После обеда погода испортилась и помешала экскурсии на запад к устью реки. Ливень и град не переставали до самых сумерек. Окрестность была окутана осенним туманом; нельзя было даже видеть, что находится на берегу большого озера.
Таглыков, бежавших из лагеря № VIII, мы каждый вечер связывали и укладывали спать под толстыми кошмами, между мешками с кормом для животных; мы постоянно могли ожидать, что они вторично попытаются сбежать от нас. Вожак их так настойчиво просился теперь домой, что я, не имея в нем особенной нужды, согласился отпустить его. Я только опасался, что он не осилит долгого пути, но он сказал, что отыщет на северных склонах Арка-тага золотоискателей. Я выдал ему порядочный запас хлеба, муки, денег, подарил осла, и он остался очень доволен.
Остальные таглыки предпочитали сопровождать нас до Цайдама и оттуда уже через Чимен-таг или Бокалык вернуться восвояси. Поведение их в последнее время было так удовлетворительно, что я велел с этих пор оставлять их спать на свободе.
27 августа мы выступили в путь к востоку, следуя по северному берегу озера, а уволенный таглык, нагрузив на осла продовольствие, рассчитанное на две недели, один, как перст, побрел на запад по нашим старым следам. Мне жаль было бедняка, которому предстоял такой длинный путь в одиночестве, но сам он был рад отвязаться от нас. Что ж, он сам попал в яму, которую рыл другим; оказалось, что нас не так-то легко было ограбить, как он думал.
Как и все озера, открытые нами впоследствии, это озеро было длинно и узко.

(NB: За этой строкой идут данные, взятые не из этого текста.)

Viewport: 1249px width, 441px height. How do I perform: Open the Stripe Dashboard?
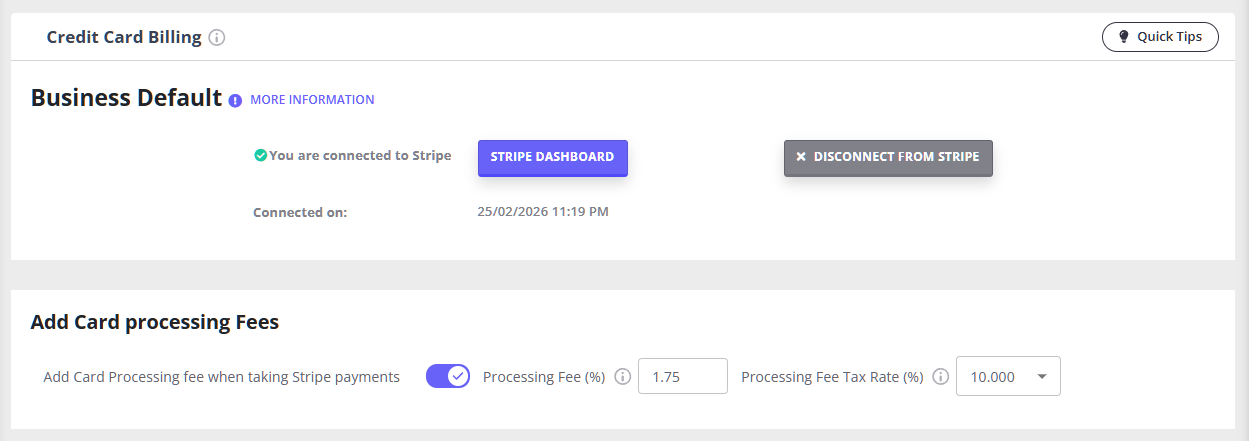click(x=552, y=157)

Чем дальше мы подвигались на восток, тем более неправильной и изрезанной становилась береговая линия. Там и сям встречались небольшие лагуны с илистыми берегами. Наконец озеро сузилось в залив; вода в нем была изжелта-красноватого цвета от ила, приносимого рекой. Перевалив через несколько холмов, мы достигли реки, которая впадала в озеро множеством маленьких и больших рукавов, образовывавших дельту.
На левом берегу возвышались красноватые, рыхлые и бесплодные холмы, и мы направились по ним к юго-востоку, но скоро почва стала настолько рыхлой, что животные еле могли подвигаться по ней со своими вьюками. Мы поэтому направились по боковой долине к реке и затем вдоль по реке до водораздела. По ту сторону его вода текла к востоку. Здесь застигла нас обычная непогода, продолжавшаяся с час.

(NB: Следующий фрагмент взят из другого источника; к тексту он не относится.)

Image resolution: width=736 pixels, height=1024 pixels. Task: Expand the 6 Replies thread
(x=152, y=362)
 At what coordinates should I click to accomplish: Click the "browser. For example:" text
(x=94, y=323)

В течение дня мы имели по левую руку, т.е. на севере, свободные от снега горы, отроги Арка-тага. Но из лагеря № XIII, который мы разбили вечером в защите одного из холмов, мы увидели ослепительно белую раздвоенную вершину, господствовавшую надо всеми остальными.

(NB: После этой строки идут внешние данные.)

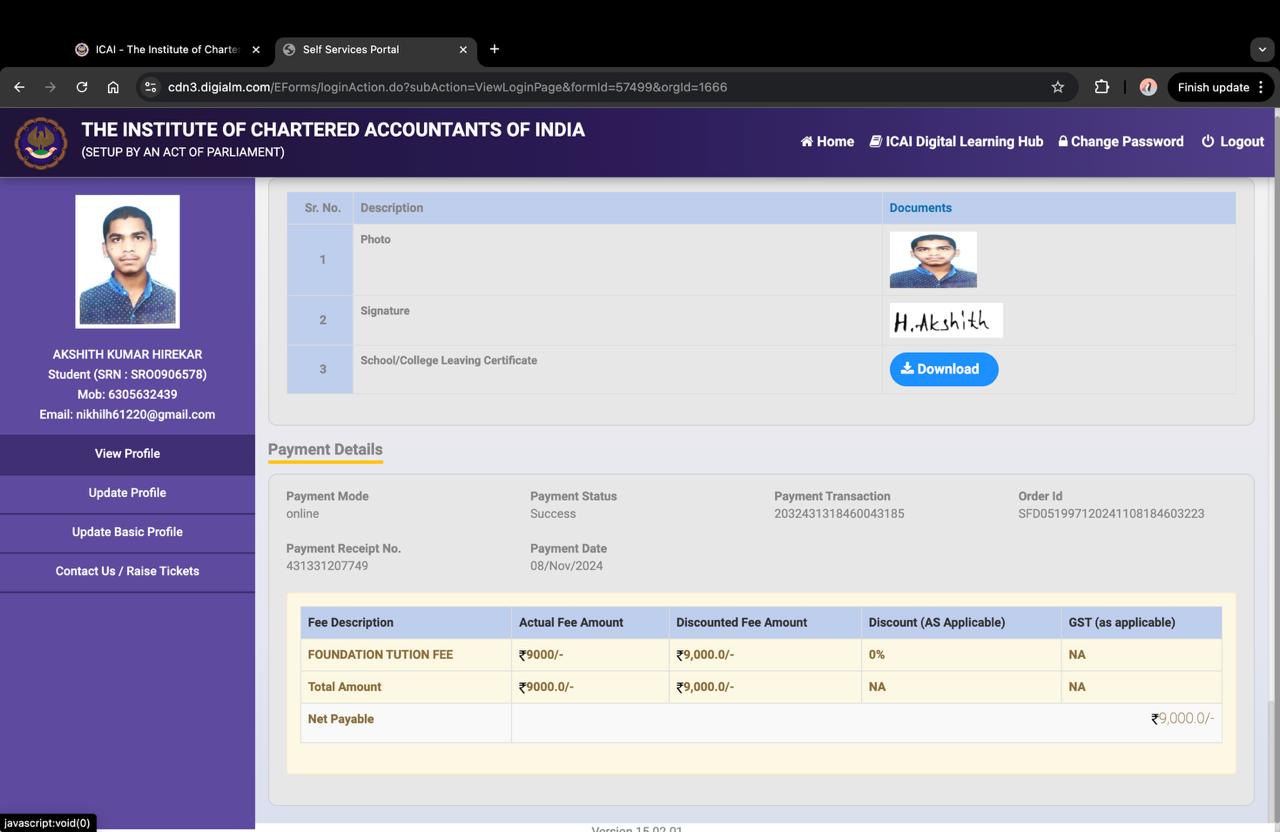Click the browser home icon
The image size is (1280, 832).
[113, 87]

Куланов мы видели множество, но они держались от нас в таком расстоянии, что об охоте за ними не могло быть и речи. Джолдаш, однако, был другого мнения. Он пускался за ними и находил, по-видимому, безграничное наслаждение в том, что обращал их в бегство. Эти охотничьи экскурсии он предпринимал беспрестанно и всякий раз неизменно возвращался к каравану, высунув язык. Презабавно было смотреть на него, когда он, бывало, завидит куланов. Навострив уши, с блестящими глазами, сидел он сначала смирно, не отрывая от них взгляда. Затем медленно направлялся в ту сторону и, наконец, пускался во всю прыть. Как только пугливые куланы замечали собаку, они уносились с быстротой ветра и в несколько секунд оставляли его далеко позади. Но Джолдаш не умнел от этих опытов и каждый раз, завидев нового кулана, начинал свою погоню опять, напрасно тратя силы.
Теперь, когда мы расположились лагерем, собаки с нами не оказалось. Сначала я подумал, что она устала и идет с верблюдами, но и верблюды пришли, а Джолдаша все не было. Люди видели, как он, преследуя нескольких куланов, скрылся за горой направо от нашего маршрута. Мы и начали опасаться, что он слишком увлекся погоней, потерял следы каравана и заблудился.
Я послал одного из людей к тому месту, где потеряли собаку из виду; человек вернулся, однако, с заявлением, что собаки нигде не видал. Я напился чаю, поужинал хлебом и пилавом и выкурил пару трубок, занимаясь работой, но мне все чего-то недоставало. Джолдаш был первым моим товарищем, ел и спал рядом со мной.
В три часа утра я проснулся: кто-то тыкался о мою постель. Это был Джолдаш. Он визжал от восторга, махал хвостом и лизал меня прямо в лицо. Бедняга, должно быть, пробегал весь вечер и всю ночь, отыскивая наши следы, и до того обессилел, что не мог даже есть, а прямо с каким то блаженным вздохом растянулся на своем обычном месте.